Mosquitoes lay eggs which hatch into larvae or "wrigglers" that live for a while in water, then emerge as new adult mosquitoes. Though mosquitoes live on land, they've evolved three different ways to get their eggs in the water, so the larvae can hatch where they need to be. The video shows a Culex mosquito laying her eggs to create an egg "raft" and, later, the larvae hatching from the eggs.
Mosquitoes of the genus Culex lay hundreds of eggs connected together to form a raft which floats on the surface of still water in a place like a pond, swimming pool, ditch, discarded tire or even a sewage cesspool. When the eggs hatch about a day later, the larvae wriggle free from the bottom of the eggs, swimming directly down into the water. They look like strange alien creatures, as you can see in the video.

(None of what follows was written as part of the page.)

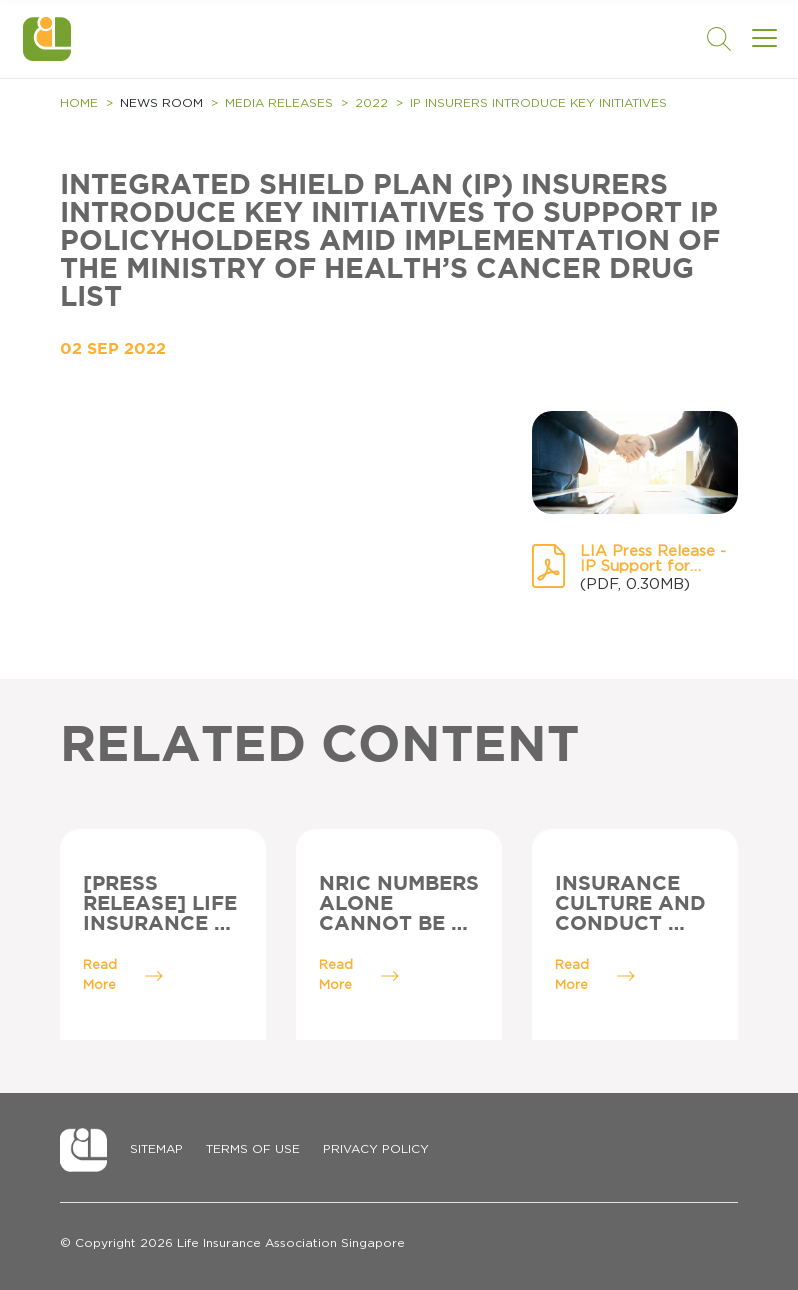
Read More (123, 975)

To lay the eggs, the mosquito first lands on the surface of the water and takes a drink. Scientists think she's testing it, to make sure it's suitable for her larvae, and she may also be filling her abdomen so she can more easily push the eggs out through her oviduct. Though scientists aren't sure exactly what the mosquito is looking for, they know she likes water where other mosquitoes have already laid rafts and where other larvae are successfully living. When she is satisfied that she has found a good place, she deposits eggs one at a time, close together, so they stick into a raft of a hundred or more.
The more blood the female mosquito drinks, the more eggs she can lay. Scientists have found that for every milligram of human blood, she can lay an average of about 40 eggs. A milligram of blood is tiny, smaller than a grain of sand, so even one good bite can give a mosquito enough nourishment to lay hundreds of eggs at once. The eggs are so small, though, that a single raft of 200 to 300 eggs is only 1/4 inch long. Mosquitoes usually lay the eggs at night and the rafts are so inconspicuous, you may never notice them.
Mosquitoes of the genus Anopheles also lay a hundred or more eggs at once, but they lay them separately, rather than connecting together, though the eggs will sometimes drift together in a loose mat. Each of the scattered eggs rests on the surface of the water like a tiny boat, because it has a "float" attached on either side. This page from the CDC, which describes the life cycle of the malaria mosquito, has a good drawing of the eggs and their floats.
The floats are "air-filled chambers formed from the outer layer of the egg, the exochorion," according to Mosquitoes and Their Control by Norbert Becker. The eggs are so small you can barely see them without a magnifying glass. The photo on this page of an Anopheles mosquito laying her eggs shows the mosquito larger than life. You can imagine how small the eggs are compared to a real-life mosquito.
After two or three days, the floating eggs hatch and the wriggling larvae drop into the water. Both Anopheles and Culex mosquitoes have solved the problem of how to get their larvae into the water the same way, by finding a good pool or puddle of water and floating the eggs directly on top of it, but Aedes mosquitoes do it differently.
Waiting for Water
Mosquitoes of the genus Aedes lay their eggs on soil where the eggs wait like seeds, until spring rain washes them into shallow puddles or pools, or wet weather causes ponds to flood and rise to reach them. When conditions are too dry and cold, the eggs can lie dormant for months, hatching within hours or days when warm wet weather returns.
Aedes mosquitoes need to choose where to lay their eggs carefully. Scientists have determined that the moisture of the soil, the type of soil and the plants nearby all help them decide where to deposit their eggs, but they also choose locations near where other mosquitoes have laid their eggs, resulting in more eggs near the edges of pools which regularly rise and fall in rain and drought. This knowledge can help scientists develop better ways to control them, since they can encourage most mosquitoes in an area to lay in the same place, then use an insecticide that targets their larvae.
Since larvae may not survive if they hatch on an unseasonably warm winter day, too early in the spring, they may enter a condition called diapause. After a long cold period, they may require two weeks or more of warm temperatures before they'll hatch, or they may wait for longer spring days, to be sure warm weather has finally arrived for good.
Aedes mosquitoes don't need to survive the winter as adults, since their eggs can wait out the cold months and hatch only when conditions are right in spring. Other kinds, whose eggs float on the water and hatch quickly, must hibernate as adults.
Winter Eggs and Summer Eggs
There are a few kinds of mosquitoes, like Anopheles walkeri, which lay two kinds of eggs, ones that hatch quickly in the summer, and special "winter eggs" that they lay in the fall.
Scientists discovered that the winter eggs, which are larger than the summer ones, won't hatch unless they have been exposed to freezing temperatures, then warmed up again, to signal that winter has come and gone. The winter eggs appear larger than the summer ones, because they're protected by "enlarged floats that nearly cover the dorsal surface of the exochorion" or outer shell, according to an article by Wayne J. Crans of Rutgers University.
All these different ways help mosquitoes continue for another generation, but studying them helps people figure out new and better ways to prevent mosquitoes from multiplying.